Pouco tempo depois, no âmbito da “2ª Conferência Europeia sobre Desenvolvimento Rural” (2003), realizada em Salzburgo, com o propósito de avaliar a execução da política de desenvolvimento rural da União Europeia, desde a Agenda 2000, e analisar as necessidades futuras, reafirma-se que o “desenvolvimento das áreas rurais já não pode assentar exclusivamente na agricultura, e que a diversificação, quer dentro do setor agrícola, quer para além dele, é indispensável para a promoção de comunidades rurais viáveis e sustentáveis” (Carvalho, 2005: 121).
De forma gradual a União Europeia preparou e adotou as bases de uma verdadeira política de desenvolvimento rural. A aprovação do Regulamento (CE) 1698/2005 do Conselho, de 20 de setembro de 2005, relativo ao financiamento do desenvolvimento rural através do Fundo Europeu Agrícola de Desenvolvimento Rural (FEADER), é um marco decisivo e um ponto de viragem neste domínio. Com o objetivo de cumprir as prioridades relativas à melhoria da competitividade e ao fomento do crescimento económico e do emprego que se estabeleceram no Conselho Europeu de Lisboa em 2001, e as prioridades relativas ao desenvolvimento sustentável e à integração dos aspetos ambientais nas políticas comunitárias, estabelecidas também no ano de 2001 no Conselho Europeu de Gotemburgo (Arroyo, 2006), o Regulamento propõe três eixos temáticos de atuação/objetivos fundamentais: o aumento da competitividade da agricultura e silvicultura; a melhoria do ambiente e da paisagem rural; a promoção da qualidade de vida nas áreas rurais e a diversificação da atividade económica no conjunto dos espaços rurais. Ao mesmo tempo, o FEADER criou um eixo transversal, não temático, de aplicação nos outros três eixos, baseado na metodologia da iniciativa LEADER que, assim, se consolida como uma medida de aplicação obrigatória no âmbito do Regulamento de desenvolvimento rural. Determina, ainda, a obrigatoriedade de cada Estado Membro estabelecer um Plano Estratégico Nacional para o Desenvolvimento Rural (que indique as suas prioridades temáticas e territoriais, tendo em conta as diretrizes estratégicas da União Europeia), e um Programa Nacional ou um conjunto de Programas Regionais de Desenvolvimento Rural (neste caso o Plano Estratégico Nacional deve constituir um quadro de referência, que permita estabelecer uma coordenação horizontal compatível com os programas regionais).

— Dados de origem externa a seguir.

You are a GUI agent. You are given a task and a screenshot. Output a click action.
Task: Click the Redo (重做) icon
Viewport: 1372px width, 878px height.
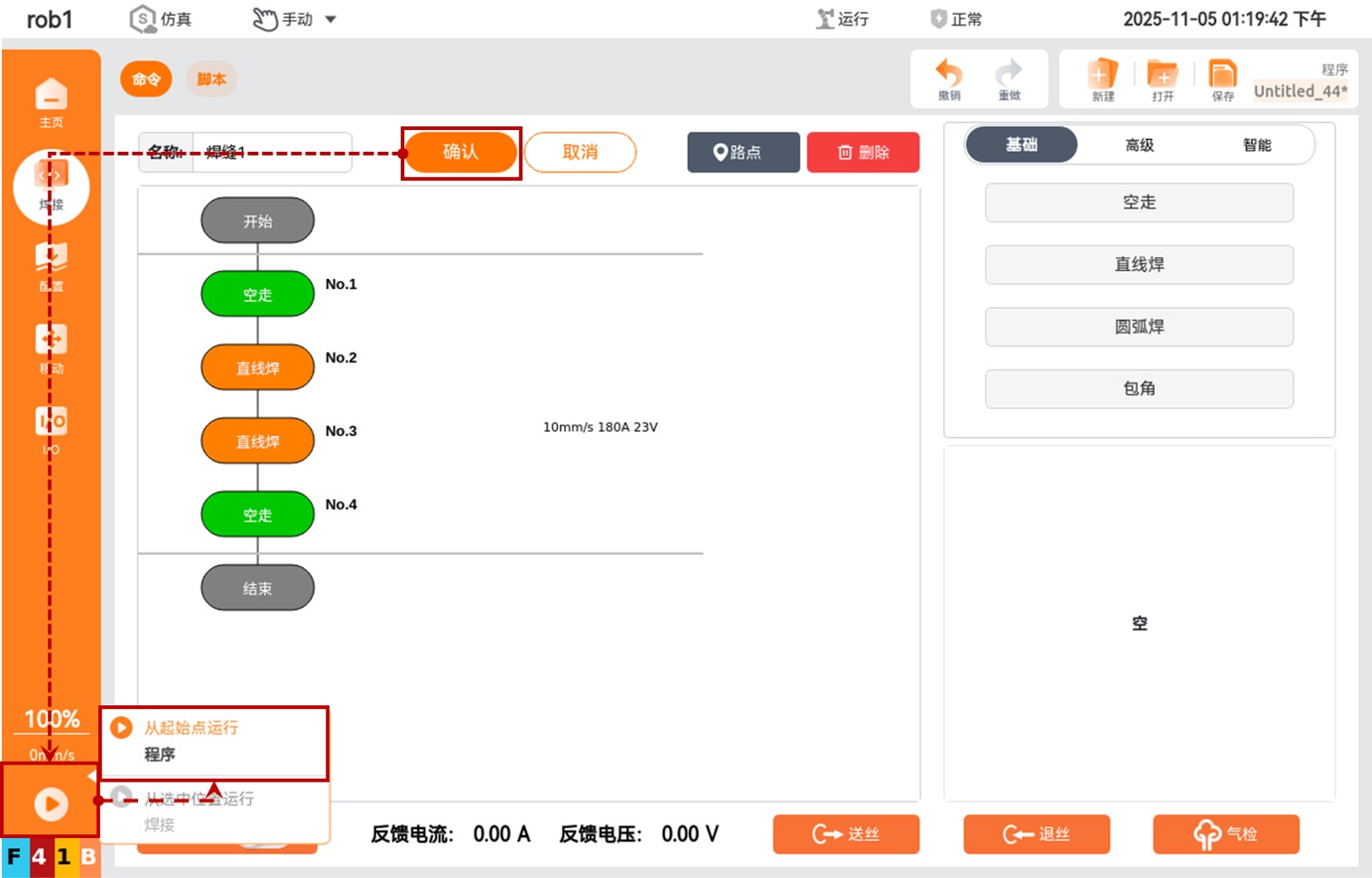coord(1009,79)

Em síntese, o novo Regulamento, que define as prioridades da União Europeia em matéria de desenvolvimento rural para o período 2007-2013 em resposta aos grandes objetivos políticos dos Conselhos Europeus de Lisboa e Gotemburgo, corresponde a um esforço para simplificar a normativa de desenvolvimento rural, estabelece a integração de todas as medidas de desenvolvimento rural no âmbito de um instrumento único, e concede uma importante margem de manobra aos Estados Membros para gerir esta política.